He couldn’t even circumvent the issue by searching for something like air. He’d done some experiments, both with this lair and with the Fells. A lair’s envelope worked something like the resynthesizer plugin for Gimp, filling in the interior volume by extrapolating from the surroundings. The effect was noticeable, but only with extreme focus. He’d need Mana Sight if he wanted to find lairs he didn’t already know existed.

Rain flipped down his visor, then wrapped a scrap of fabric around his head to cover the mouth slit. He pulled up his hood, then raised his arm and gave the signal to advance.

Icy magic whipped at his cloak as he crossed into the lair. The murmur of the magical barrier fell away behind him as he advanced, the crunch of his footsteps the only remaining sound as the temperature plummeted. In the distance ahead, he could barely make out what looked like a building. Everything else was just a sea of white. Snow was falling lazily from the fake gray sky in fat flakes, limiting visibility. Silence pressed down on him as the cold cut through his cloak.

The stillness was broken by the arrival of the others. Linksight flared stronger than usual as each member of the delve team entered, the lair’s interface populating with their names and information about their vitals. Rain frowned, then concentrated, forcing the panel to display itself in a more compact and efficient layout. The system didn’t fight him, even when he pushed it to group people by the roles he’d assigned them. It did, however, flatly refuse to switch the vital displays over to absolute numbers.

Essed Frostbarrows

Rank 9

100%

Frontline

Health

Stamina

Mana

Carten

100%

100%

100%

Samson Darr

100%

99%

100%

Mlemlek Ko-Latti

100%

100%

94%

Lyn Aleuas Draves

99%

98%

100%

Backline

Health

Stamina

Mana

Rain

100%

98%

100%

Val

100%

94%

100%

Jamus

99%

99%

100%

Tahir

100%

98%

100%

This was a subjugation party, and as such, it was stacked toward their strongest members. The goal was to clear the lair of danger and to capture any essence monsters that they found, rather than kill them. The party’s average level was 7.75, which, while less than the lair’s rank, was about as good as they could do. Rain was a bit concerned, but Ameliah said that they should be fine as long as they were careful.

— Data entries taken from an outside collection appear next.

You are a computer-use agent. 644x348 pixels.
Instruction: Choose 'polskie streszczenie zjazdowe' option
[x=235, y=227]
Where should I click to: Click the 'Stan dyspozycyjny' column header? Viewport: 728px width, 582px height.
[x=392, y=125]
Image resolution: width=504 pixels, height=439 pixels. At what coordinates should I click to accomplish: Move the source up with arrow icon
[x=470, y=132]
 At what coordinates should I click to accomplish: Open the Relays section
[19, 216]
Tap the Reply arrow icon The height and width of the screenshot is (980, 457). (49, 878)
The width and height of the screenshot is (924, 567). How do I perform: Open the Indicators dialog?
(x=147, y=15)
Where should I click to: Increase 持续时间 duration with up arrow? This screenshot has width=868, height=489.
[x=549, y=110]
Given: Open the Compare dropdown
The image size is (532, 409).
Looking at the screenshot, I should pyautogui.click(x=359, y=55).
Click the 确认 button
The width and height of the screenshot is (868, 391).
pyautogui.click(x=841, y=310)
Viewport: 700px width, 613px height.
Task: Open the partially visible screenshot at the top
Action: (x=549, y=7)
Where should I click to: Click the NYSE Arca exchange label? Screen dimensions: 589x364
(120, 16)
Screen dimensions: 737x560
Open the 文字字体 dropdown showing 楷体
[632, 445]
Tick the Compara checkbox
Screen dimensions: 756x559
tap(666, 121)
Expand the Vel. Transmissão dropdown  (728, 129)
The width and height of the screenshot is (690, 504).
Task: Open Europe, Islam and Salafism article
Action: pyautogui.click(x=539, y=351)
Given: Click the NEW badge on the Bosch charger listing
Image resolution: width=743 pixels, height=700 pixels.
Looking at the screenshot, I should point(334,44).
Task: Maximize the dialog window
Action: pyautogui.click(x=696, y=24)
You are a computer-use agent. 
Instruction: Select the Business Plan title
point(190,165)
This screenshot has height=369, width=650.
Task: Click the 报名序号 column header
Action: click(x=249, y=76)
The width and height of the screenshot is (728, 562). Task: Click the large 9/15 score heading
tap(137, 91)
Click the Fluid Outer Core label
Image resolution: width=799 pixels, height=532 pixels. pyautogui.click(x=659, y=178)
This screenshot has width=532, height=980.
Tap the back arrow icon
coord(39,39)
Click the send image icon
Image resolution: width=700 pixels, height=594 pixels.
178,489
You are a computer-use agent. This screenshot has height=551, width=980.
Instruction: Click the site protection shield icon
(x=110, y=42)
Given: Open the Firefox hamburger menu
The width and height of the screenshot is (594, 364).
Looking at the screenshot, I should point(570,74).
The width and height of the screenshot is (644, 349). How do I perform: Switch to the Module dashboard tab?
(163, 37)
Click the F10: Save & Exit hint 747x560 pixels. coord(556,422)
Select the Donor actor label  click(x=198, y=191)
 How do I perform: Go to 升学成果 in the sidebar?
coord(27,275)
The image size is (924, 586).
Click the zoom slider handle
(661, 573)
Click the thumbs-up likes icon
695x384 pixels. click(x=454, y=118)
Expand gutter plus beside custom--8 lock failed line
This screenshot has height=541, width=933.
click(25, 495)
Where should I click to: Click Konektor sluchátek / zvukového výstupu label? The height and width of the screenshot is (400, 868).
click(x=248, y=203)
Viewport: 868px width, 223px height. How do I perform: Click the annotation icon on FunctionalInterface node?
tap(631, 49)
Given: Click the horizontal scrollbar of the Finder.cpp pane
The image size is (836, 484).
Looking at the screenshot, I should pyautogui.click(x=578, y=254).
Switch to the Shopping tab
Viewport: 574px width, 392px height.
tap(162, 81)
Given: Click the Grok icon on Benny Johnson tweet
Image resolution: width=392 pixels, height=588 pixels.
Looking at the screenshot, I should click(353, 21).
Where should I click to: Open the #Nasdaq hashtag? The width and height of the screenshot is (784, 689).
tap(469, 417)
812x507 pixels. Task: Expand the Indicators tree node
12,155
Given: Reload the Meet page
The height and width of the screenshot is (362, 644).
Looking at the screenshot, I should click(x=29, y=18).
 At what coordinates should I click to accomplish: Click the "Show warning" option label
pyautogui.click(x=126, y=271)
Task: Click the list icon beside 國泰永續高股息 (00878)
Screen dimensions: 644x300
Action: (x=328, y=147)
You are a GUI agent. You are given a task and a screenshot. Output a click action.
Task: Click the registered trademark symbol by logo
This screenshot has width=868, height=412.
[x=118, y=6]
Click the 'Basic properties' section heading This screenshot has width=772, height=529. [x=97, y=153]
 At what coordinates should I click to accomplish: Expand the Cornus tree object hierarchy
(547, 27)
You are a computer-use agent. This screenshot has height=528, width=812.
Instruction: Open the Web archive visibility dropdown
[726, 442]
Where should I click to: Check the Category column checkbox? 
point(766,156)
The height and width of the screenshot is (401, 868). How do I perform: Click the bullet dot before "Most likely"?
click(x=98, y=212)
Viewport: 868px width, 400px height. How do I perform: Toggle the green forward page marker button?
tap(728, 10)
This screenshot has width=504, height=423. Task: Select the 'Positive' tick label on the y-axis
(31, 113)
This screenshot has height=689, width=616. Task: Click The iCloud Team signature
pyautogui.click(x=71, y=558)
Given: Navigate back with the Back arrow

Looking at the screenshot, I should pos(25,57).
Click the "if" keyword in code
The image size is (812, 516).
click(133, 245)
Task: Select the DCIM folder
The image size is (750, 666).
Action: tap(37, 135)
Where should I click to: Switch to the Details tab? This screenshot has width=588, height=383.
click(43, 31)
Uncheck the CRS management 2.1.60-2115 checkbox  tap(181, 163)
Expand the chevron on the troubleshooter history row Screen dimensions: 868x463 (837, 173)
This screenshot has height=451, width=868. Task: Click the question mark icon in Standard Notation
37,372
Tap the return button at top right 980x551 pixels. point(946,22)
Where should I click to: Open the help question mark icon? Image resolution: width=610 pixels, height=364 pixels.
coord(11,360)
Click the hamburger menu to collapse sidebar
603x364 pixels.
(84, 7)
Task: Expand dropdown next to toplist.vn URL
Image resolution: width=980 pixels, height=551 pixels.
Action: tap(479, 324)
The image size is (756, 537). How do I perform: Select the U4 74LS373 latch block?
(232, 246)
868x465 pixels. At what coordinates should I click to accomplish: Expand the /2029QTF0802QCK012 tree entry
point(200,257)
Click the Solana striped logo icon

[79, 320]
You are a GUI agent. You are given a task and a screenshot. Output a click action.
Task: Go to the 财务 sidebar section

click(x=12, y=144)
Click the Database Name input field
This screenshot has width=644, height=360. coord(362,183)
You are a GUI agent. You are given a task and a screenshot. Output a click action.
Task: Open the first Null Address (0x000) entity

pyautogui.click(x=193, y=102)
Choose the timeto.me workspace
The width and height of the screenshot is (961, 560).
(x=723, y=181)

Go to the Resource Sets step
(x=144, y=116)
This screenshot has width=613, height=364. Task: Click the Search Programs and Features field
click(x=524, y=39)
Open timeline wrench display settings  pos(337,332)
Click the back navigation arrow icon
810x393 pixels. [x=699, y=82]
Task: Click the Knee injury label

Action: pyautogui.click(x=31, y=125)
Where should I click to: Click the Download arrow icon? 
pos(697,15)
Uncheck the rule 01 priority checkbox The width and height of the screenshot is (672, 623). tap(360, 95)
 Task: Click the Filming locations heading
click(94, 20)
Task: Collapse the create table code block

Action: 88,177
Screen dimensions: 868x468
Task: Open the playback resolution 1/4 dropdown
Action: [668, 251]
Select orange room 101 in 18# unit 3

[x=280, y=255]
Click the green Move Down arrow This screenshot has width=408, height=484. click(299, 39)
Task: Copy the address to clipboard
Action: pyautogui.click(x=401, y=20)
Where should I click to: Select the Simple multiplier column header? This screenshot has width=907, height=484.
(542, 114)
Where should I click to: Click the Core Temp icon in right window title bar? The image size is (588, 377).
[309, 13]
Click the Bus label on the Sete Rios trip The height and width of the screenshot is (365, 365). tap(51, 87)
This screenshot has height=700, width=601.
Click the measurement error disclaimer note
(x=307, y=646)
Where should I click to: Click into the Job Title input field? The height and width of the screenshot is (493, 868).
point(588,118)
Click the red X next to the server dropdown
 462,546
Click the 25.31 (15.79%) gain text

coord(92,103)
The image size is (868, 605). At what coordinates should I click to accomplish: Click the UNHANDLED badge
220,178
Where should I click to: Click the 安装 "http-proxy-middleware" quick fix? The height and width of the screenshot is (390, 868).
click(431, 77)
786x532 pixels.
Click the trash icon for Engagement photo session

Contrary to Rain’s expectations, the formation of the delve team had gone smoothly. He’d started it off by stating the party’s goal and suggesting that anyone above the lair’s rank be included in it automatically. Nobody had argued, resulting in the instant selection of himself, Carten, Jamus, Staavo, Ameliah, and Tallheart.

Ameliah and Tallheart had declined, as he’d expected, as had Staavo, who had said that he would just slow them down. Rain disagreed with that assessment, missing foot or not. He suspected that the real reason the old scholar wanted to stay behind was so he’d have more time to work on the steam engine that he was trying to build.

Rain shook his head, remembering their breakfast conversation on the subject. The idiot is going to blow himself up. He’d better include the damn relief valve like I told him to. He sighed, turning his attention back to the task at hand.

The next members of the party were Samson, Mlem, and Val, who Rain had explicitly picked for their capabilities. Again, there had been a surprising lack of argument. He was finally starting to feel like people were respecting his leadership, something he was decidedly not used to. In any event, that had left two slots in the party, one for the frontline, and one for the back.

After some discussion, Lyn had been selected as the frontliner. It had come down to her and Telen as the two remaining melee fighters with the most experience, and she’d won the coin flip.

The backline slot went to Tahir, the hunter, and he’d earned it by using his bow to win a makeshift target-practice competition. He’d beaten his fellow hunter Hanes, as well as Kettel and Ava. Mahria had declined to compete.

Kettel was livid at losing, of course, but he could deal with it. He’d agreed to the competition, after all. In truth, Rain was somewhat relieved. Bringing a Fire user into a Cold lair sounded like common sense, until you considered that their two options were a little girl and an impulsive teenager who couldn’t hit the broad side of a barn. The two of them were probably still taking out their disappointment on the targets. Hopefully Ava could teach Kettel a thing or two about how to aim.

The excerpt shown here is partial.